TO DO: Reproduce every one of the following items word for word, in the order given.

GIVEN RECORDS:
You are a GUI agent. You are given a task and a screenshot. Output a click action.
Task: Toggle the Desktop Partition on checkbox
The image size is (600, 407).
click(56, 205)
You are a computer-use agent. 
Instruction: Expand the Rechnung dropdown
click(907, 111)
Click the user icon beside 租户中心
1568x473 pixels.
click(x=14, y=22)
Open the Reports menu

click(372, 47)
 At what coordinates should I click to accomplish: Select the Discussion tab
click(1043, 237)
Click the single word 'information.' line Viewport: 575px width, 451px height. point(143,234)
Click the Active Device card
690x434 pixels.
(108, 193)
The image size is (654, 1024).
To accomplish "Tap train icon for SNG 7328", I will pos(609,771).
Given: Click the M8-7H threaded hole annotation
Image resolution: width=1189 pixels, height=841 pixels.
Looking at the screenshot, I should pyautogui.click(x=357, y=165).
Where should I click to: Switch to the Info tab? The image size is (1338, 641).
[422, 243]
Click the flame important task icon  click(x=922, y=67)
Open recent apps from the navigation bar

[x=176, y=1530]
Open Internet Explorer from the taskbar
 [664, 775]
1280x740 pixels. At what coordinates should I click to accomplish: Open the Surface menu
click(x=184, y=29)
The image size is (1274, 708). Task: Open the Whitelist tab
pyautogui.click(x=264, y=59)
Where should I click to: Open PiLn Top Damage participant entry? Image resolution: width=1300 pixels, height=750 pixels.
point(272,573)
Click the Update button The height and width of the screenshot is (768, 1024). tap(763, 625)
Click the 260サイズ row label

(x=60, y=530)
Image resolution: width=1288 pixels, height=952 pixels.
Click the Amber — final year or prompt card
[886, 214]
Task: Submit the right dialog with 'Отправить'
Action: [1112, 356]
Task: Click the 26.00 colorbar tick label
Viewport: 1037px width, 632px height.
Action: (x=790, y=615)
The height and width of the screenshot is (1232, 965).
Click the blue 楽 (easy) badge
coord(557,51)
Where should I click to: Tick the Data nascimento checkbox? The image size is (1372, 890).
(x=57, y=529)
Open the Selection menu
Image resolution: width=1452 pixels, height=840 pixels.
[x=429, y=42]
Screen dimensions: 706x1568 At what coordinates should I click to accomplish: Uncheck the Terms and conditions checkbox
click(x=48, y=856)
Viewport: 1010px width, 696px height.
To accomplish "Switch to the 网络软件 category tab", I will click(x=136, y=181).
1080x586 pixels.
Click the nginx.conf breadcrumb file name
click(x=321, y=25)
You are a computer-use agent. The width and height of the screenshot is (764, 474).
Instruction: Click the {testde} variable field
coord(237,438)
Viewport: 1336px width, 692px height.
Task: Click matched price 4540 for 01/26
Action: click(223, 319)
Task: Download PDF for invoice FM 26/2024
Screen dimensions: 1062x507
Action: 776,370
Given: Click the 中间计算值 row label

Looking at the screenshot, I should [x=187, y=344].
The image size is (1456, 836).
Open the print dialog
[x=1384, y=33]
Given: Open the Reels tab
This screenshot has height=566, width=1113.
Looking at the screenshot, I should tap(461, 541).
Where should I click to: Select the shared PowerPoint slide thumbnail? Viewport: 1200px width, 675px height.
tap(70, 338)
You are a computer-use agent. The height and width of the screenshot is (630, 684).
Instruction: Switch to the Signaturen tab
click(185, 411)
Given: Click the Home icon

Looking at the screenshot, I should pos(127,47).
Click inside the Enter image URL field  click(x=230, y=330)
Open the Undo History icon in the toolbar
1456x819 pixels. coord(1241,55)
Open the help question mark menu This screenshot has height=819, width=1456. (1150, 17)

SOLUTION TO THE EXERCISE:
You are a GUI agent. You are given a task and a screenshot. Output a click action.
Task: Toggle the Desktop Partition on checkbox
The image size is (600, 407).
click(56, 205)
You are a computer-use agent. 
Instruction: Expand the Rechnung dropdown
click(907, 111)
Click the user icon beside 租户中心
1568x473 pixels.
click(x=14, y=22)
Open the Reports menu

click(372, 47)
 At what coordinates should I click to accomplish: Select the Discussion tab
click(1043, 237)
Click the single word 'information.' line Viewport: 575px width, 451px height. point(143,234)
Click the Active Device card
690x434 pixels.
(108, 193)
The image size is (654, 1024).
To accomplish "Tap train icon for SNG 7328", I will pos(609,771).
Given: Click the M8-7H threaded hole annotation
Image resolution: width=1189 pixels, height=841 pixels.
Looking at the screenshot, I should pyautogui.click(x=357, y=165).
Where should I click to: Switch to the Info tab? The image size is (1338, 641).
[422, 243]
Click the flame important task icon  click(x=922, y=67)
Open recent apps from the navigation bar

[x=176, y=1530]
Open Internet Explorer from the taskbar
 [664, 775]
1280x740 pixels. At what coordinates should I click to accomplish: Open the Surface menu
click(x=184, y=29)
The image size is (1274, 708). Task: Open the Whitelist tab
pyautogui.click(x=264, y=59)
Where should I click to: Open PiLn Top Damage participant entry? Image resolution: width=1300 pixels, height=750 pixels.
point(272,573)
Click the Update button The height and width of the screenshot is (768, 1024). tap(763, 625)
Click the 260サイズ row label

(x=60, y=530)
Image resolution: width=1288 pixels, height=952 pixels.
Click the Amber — final year or prompt card
[886, 214]
Task: Submit the right dialog with 'Отправить'
Action: [1112, 356]
Task: Click the 26.00 colorbar tick label
Viewport: 1037px width, 632px height.
Action: (x=790, y=615)
The height and width of the screenshot is (1232, 965).
Click the blue 楽 (easy) badge
coord(557,51)
Where should I click to: Tick the Data nascimento checkbox? The image size is (1372, 890).
(x=57, y=529)
Open the Selection menu
Image resolution: width=1452 pixels, height=840 pixels.
[x=429, y=42]
Screen dimensions: 706x1568 At what coordinates should I click to accomplish: Uncheck the Terms and conditions checkbox
click(x=48, y=856)
Viewport: 1010px width, 696px height.
To accomplish "Switch to the 网络软件 category tab", I will click(x=136, y=181).
1080x586 pixels.
Click the nginx.conf breadcrumb file name
click(x=321, y=25)
You are a computer-use agent. The width and height of the screenshot is (764, 474).
Instruction: Click the {testde} variable field
coord(237,438)
Viewport: 1336px width, 692px height.
Task: Click matched price 4540 for 01/26
Action: click(223, 319)
Task: Download PDF for invoice FM 26/2024
Screen dimensions: 1062x507
Action: 776,370
Given: Click the 中间计算值 row label

Looking at the screenshot, I should [x=187, y=344].
The image size is (1456, 836).
Open the print dialog
[x=1384, y=33]
Given: Open the Reels tab
This screenshot has height=566, width=1113.
Looking at the screenshot, I should tap(461, 541).
Where should I click to: Select the shared PowerPoint slide thumbnail? Viewport: 1200px width, 675px height.
tap(70, 338)
You are a computer-use agent. The height and width of the screenshot is (630, 684).
Instruction: Switch to the Signaturen tab
click(185, 411)
Given: Click the Home icon

Looking at the screenshot, I should pos(127,47).
Click inside the Enter image URL field  click(x=230, y=330)
Open the Undo History icon in the toolbar
1456x819 pixels. coord(1241,55)
Open the help question mark menu This screenshot has height=819, width=1456. (1150, 17)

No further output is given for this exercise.